I am informed by men of good reputation that there is report made to you and the rest of the Council that I am hinderer of the Company of Merchants trading into these parts, with other matters too long to rehearse. If these were true, as indeed they are not, no part of them, I were worthy of punishment. I hope you will not give credit to their malice. 'But and if' I were to declare unto you how the Company is deceived, and your honour in like manner, by those who make these complaints of me, I am most certain they would not escape punishment, as they will deserve. But seeing it is their lots [sic] to be maintained in their evil doings, and that I am certain my report cannot remedy the matter, I will let it go as it does, till time teach them how to do, which I am certain will not be long ere it come. I am by these matters constrained to say that which I have hitherto refrained 'to do,' because envy always hinders all g[? reat] things that are manifested 'Dare I' say thus much at the [? present], that I can open matters to the Queen and Council of more importance and benefit to the realm than the President and all the Company, which I will let pass till such time as I may be certain to have thanks, and rewards also. And although it may seem strange to you, and almost not to be believed, that such a man as I am should see this more than other men 'more liker' than I, yet is this most certain which I boast myself of, to be able to do and perform. Nevertheless in the mean time, if I may understand that my service in these parts may stand in my stead, there shall lack no good will to perform it.

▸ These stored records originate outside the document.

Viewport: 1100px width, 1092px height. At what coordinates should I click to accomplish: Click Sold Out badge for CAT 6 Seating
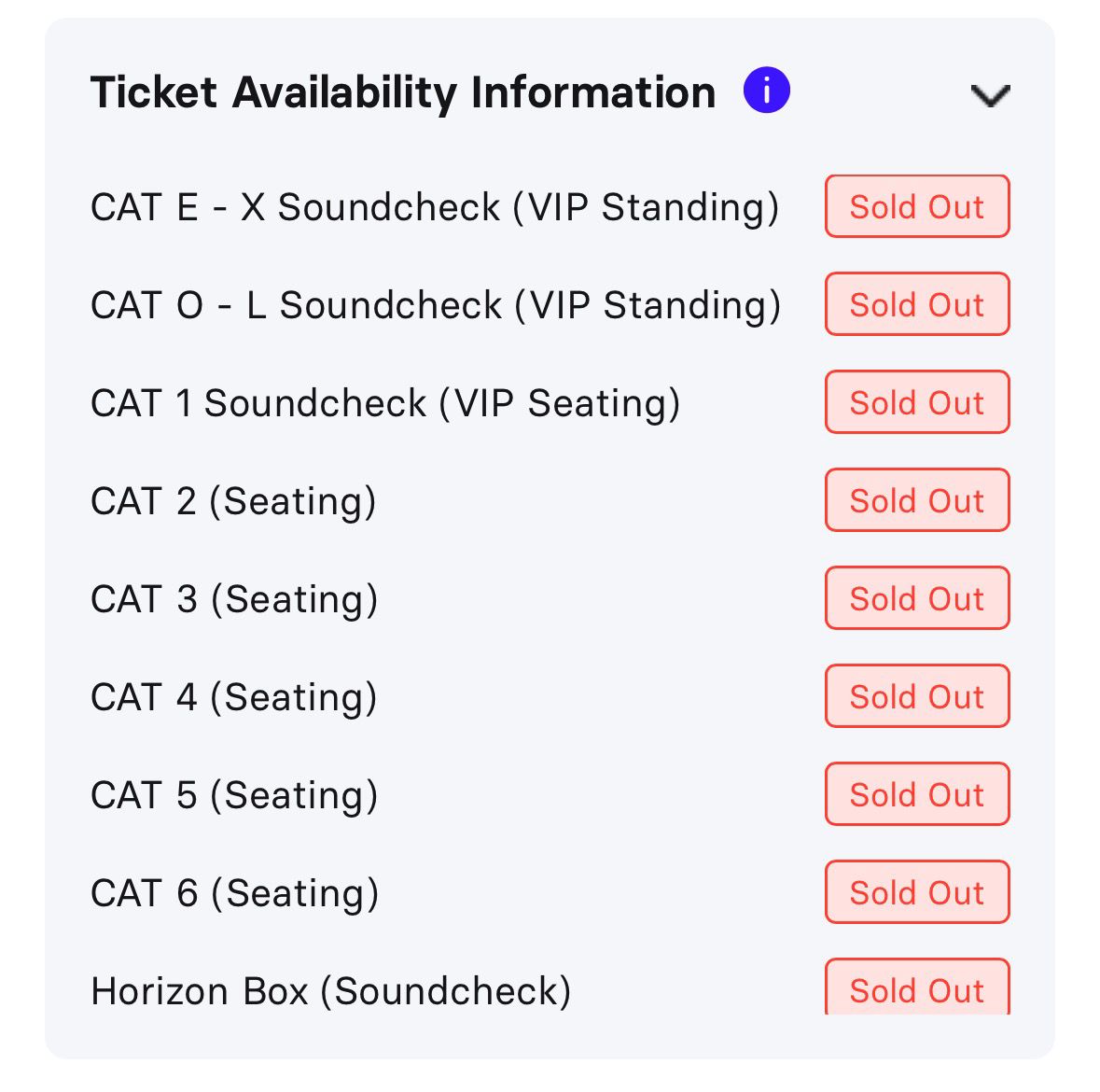(x=916, y=892)
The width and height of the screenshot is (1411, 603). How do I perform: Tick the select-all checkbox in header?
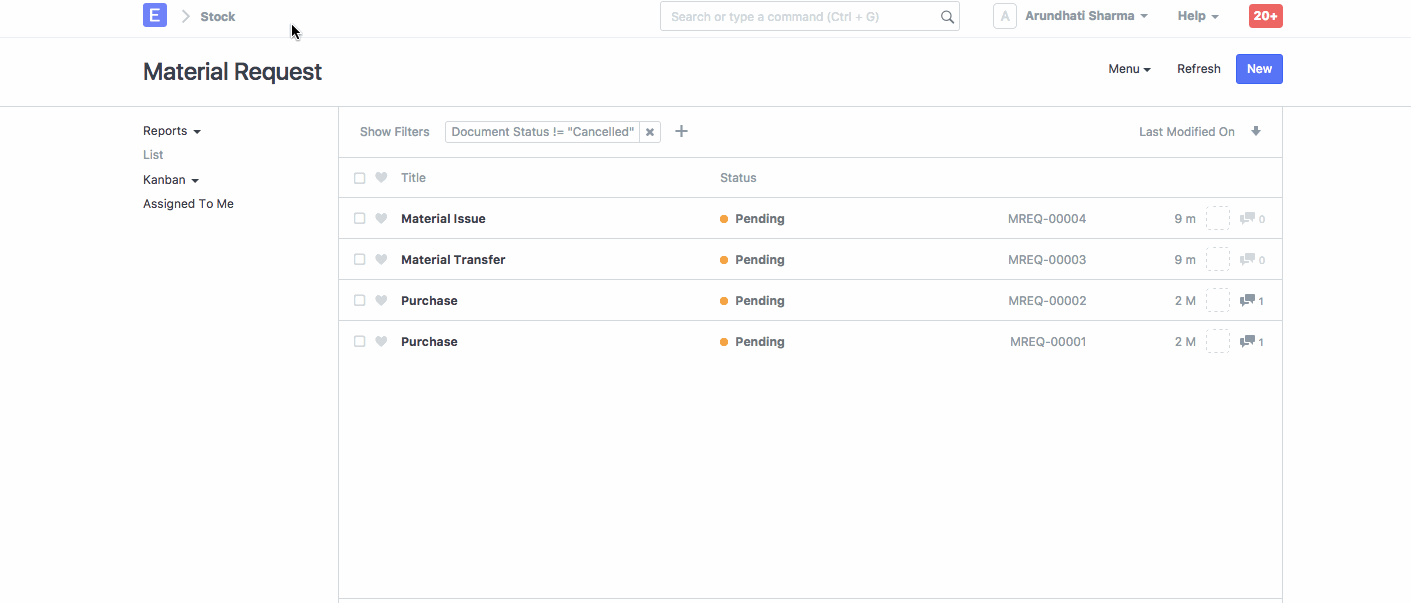coord(360,177)
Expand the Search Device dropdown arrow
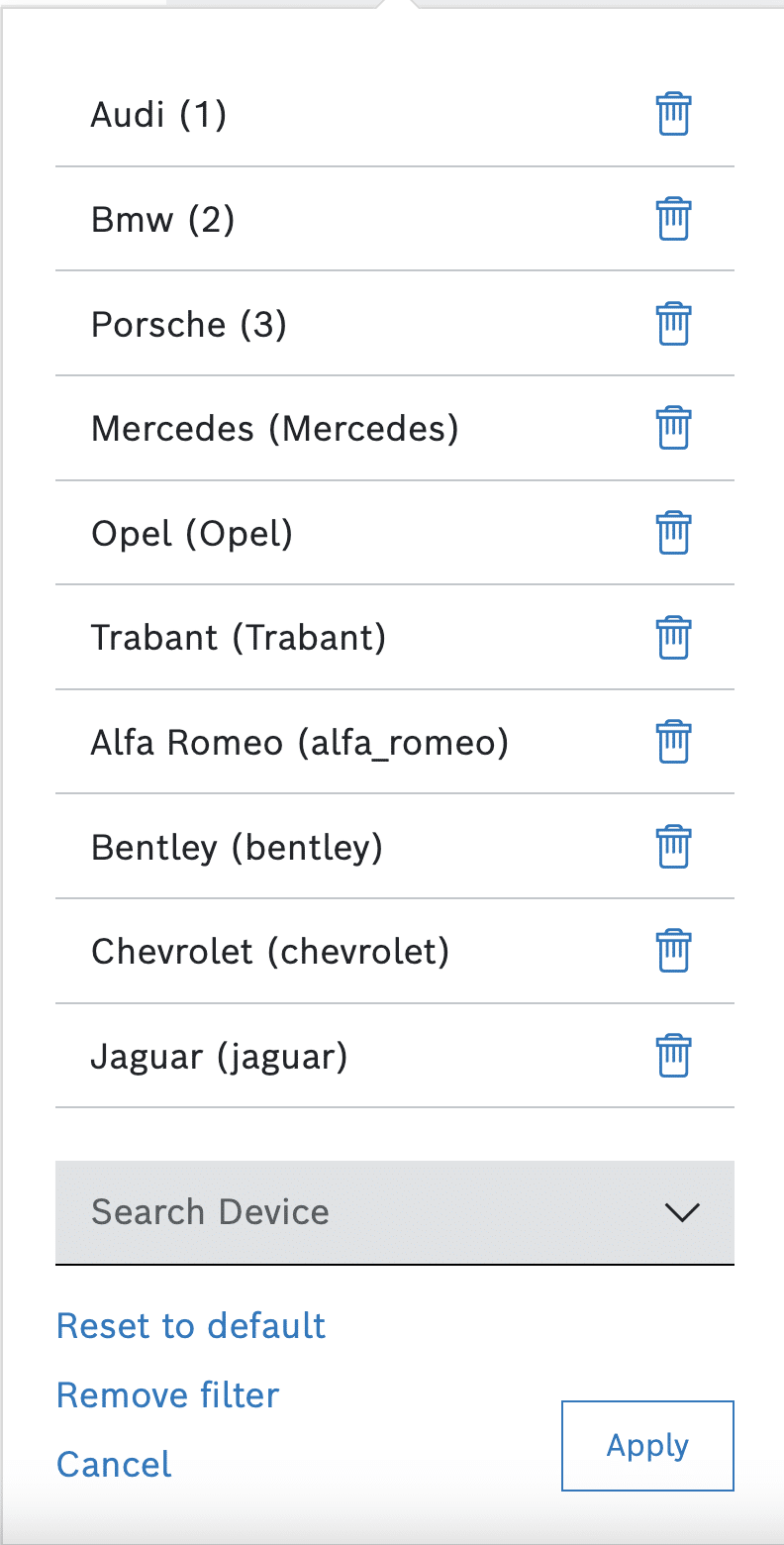784x1545 pixels. [683, 1212]
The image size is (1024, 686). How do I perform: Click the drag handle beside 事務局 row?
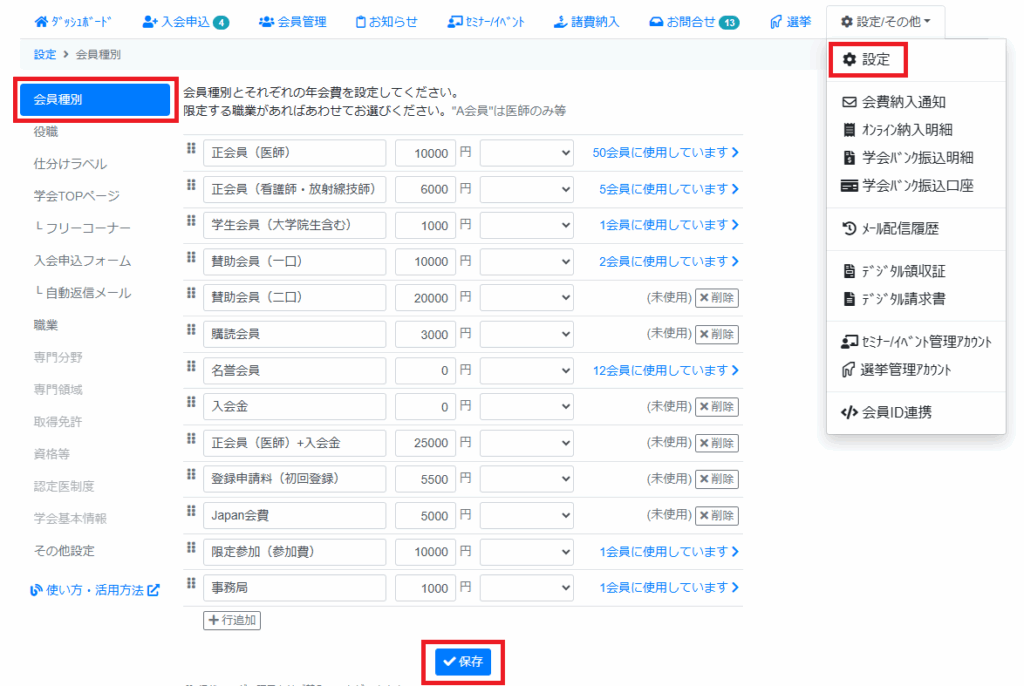[190, 583]
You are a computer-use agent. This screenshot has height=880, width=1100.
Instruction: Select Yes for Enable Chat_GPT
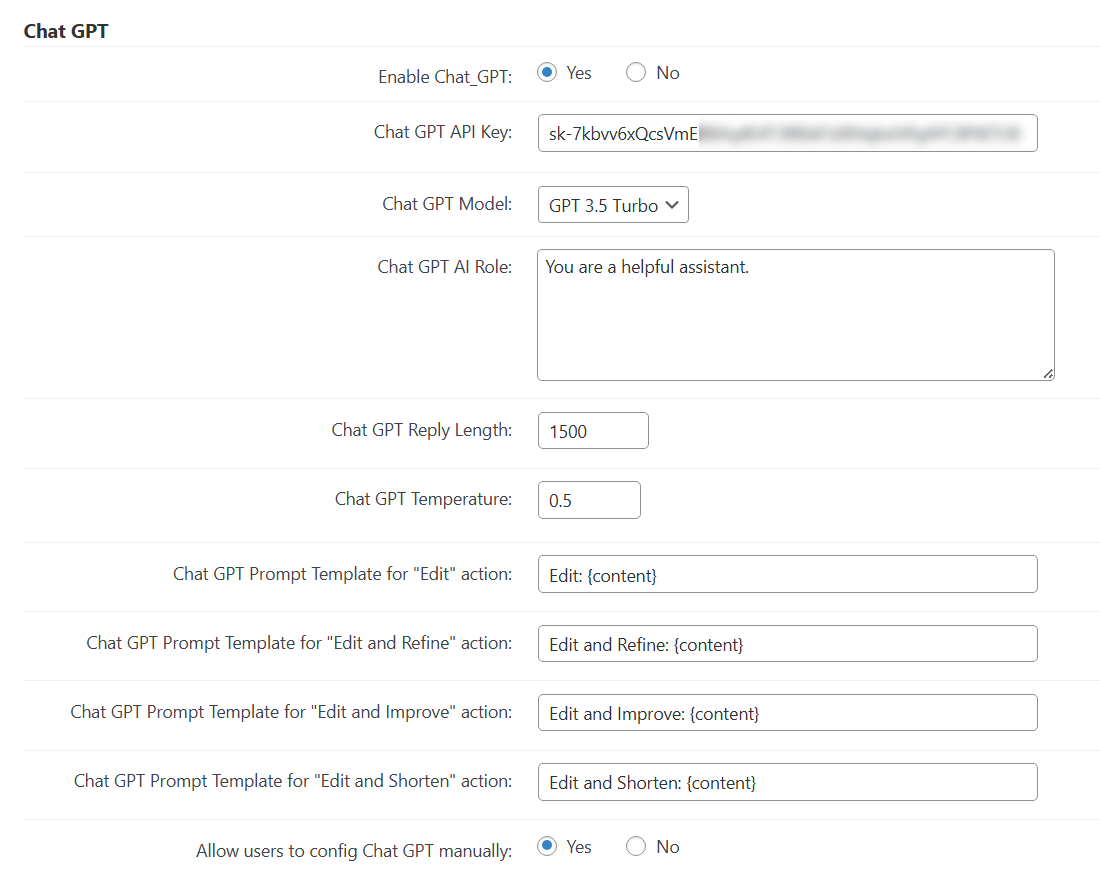pos(546,73)
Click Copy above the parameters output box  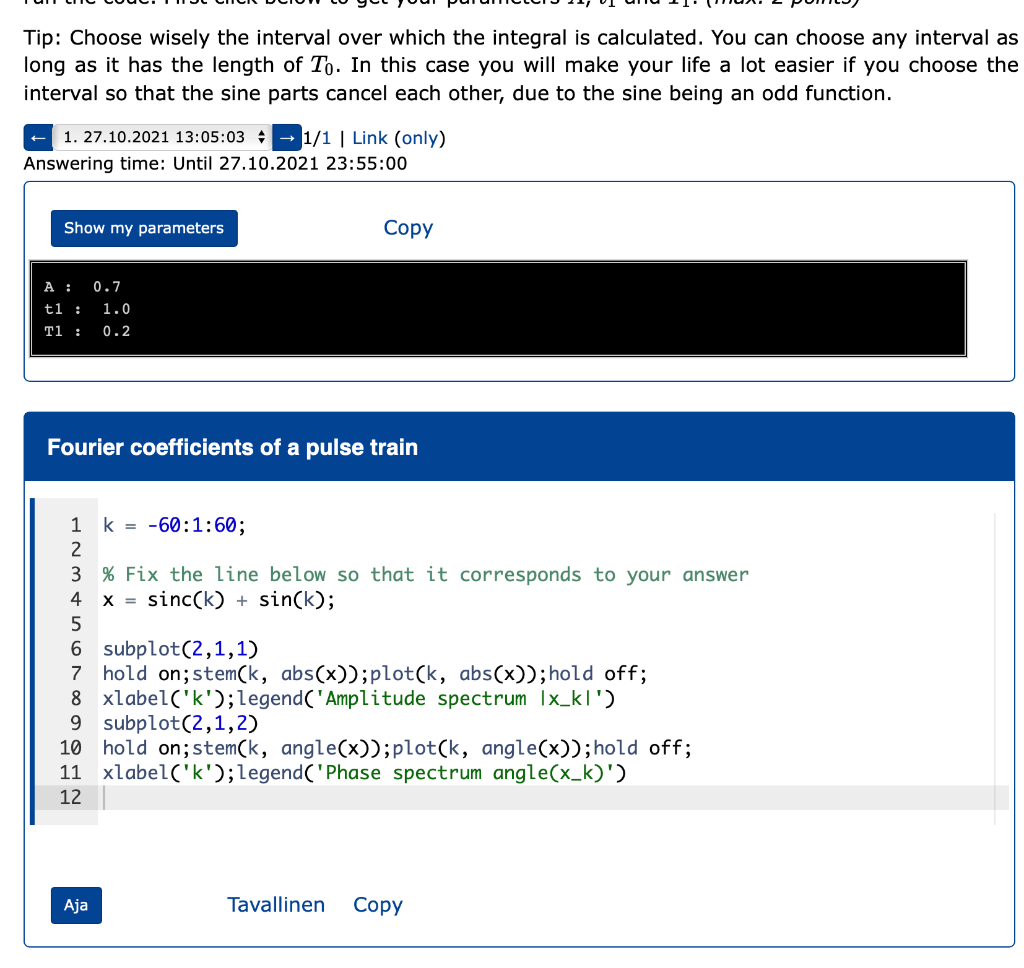[x=408, y=228]
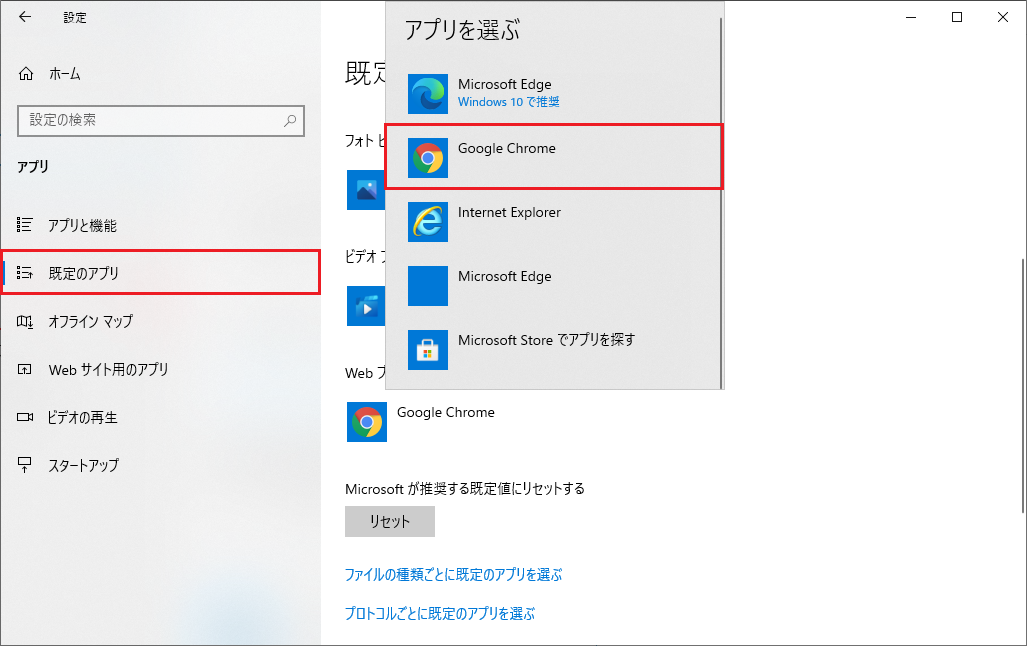Screen dimensions: 1027x646
Task: Select 既定のアプリ in the sidebar
Action: pyautogui.click(x=84, y=273)
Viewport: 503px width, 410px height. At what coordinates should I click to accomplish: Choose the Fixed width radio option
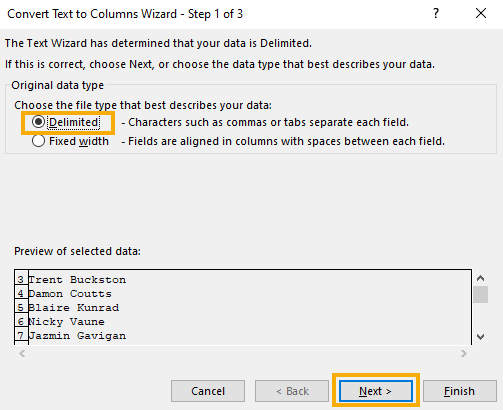coord(38,141)
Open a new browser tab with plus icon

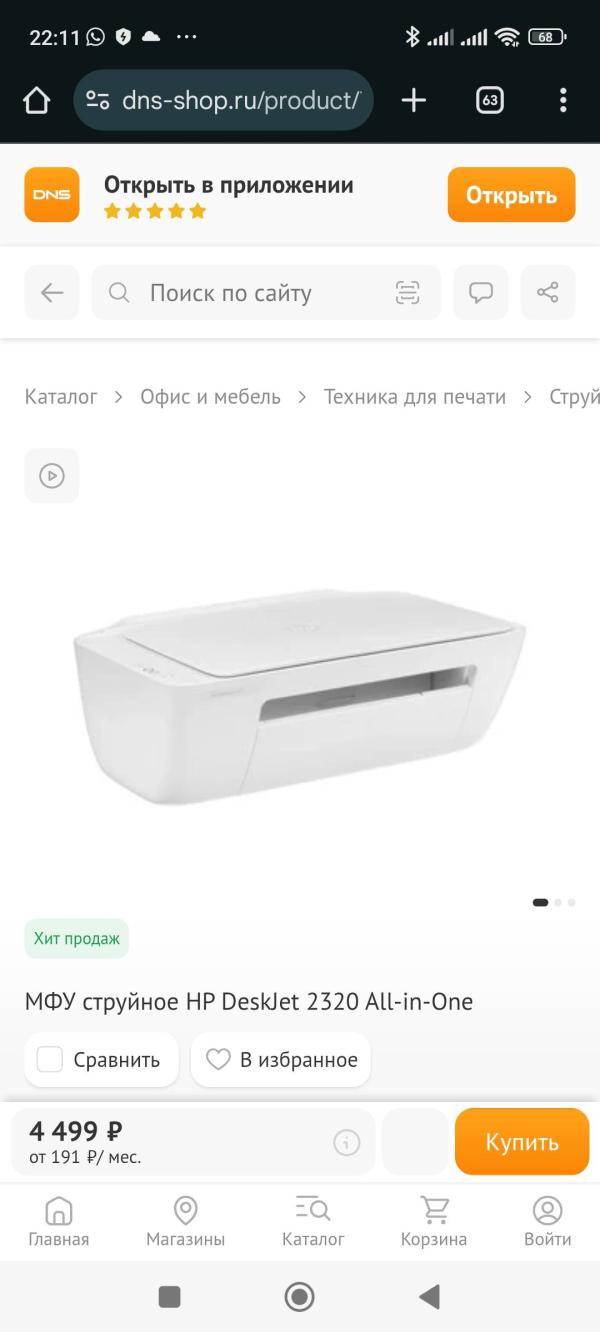pos(413,100)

I understand that I am greatly bound to you for the favour which my son William has received of you. I hope, if you please to 'serve yourself of' him that you will willingly do it; and here in these parts where I am, if you will command me, I shall gladly do it; and although I am certain that you lack not those that are better able than I, yet no man with a better will, so far as my power will stretch.
The state of this country at present is great lack of corn, and that which is on the ground, no great account to be made of it. The lack of rain has been and is a great hindrance. If there had not come great quantity of corn out of England, as it has done, above the number of 150 sail of ships, small and great, this country had been brought to great misery, as it is not withstanding. 'Here is' divers plagues happened upon this country; first, langosta, which destroys all the fields, wheresoever they be, of both corn and fruit, eating it up all. Besides this, in the vines there is a fly, which is called pulgon; and another disease there is also in the vines. Another plague there is that troubles the country much; which is that the king makes his provision here for the great fleet which he is making, to go to the Terceras to meet his fleet coming from the Indies. The saying is the fleets of the Indies are bringing a great treasure, such as the like has not been seen to come at one time.—Seville, 20 May, after the reckoning here, 1583.
P.S.—[The] restraint which is made in France [of b]ringing corn into Spain and [Por]tugal will trouble this country [m]uch; for Biscay and Portugal cannot live without the wheat of France.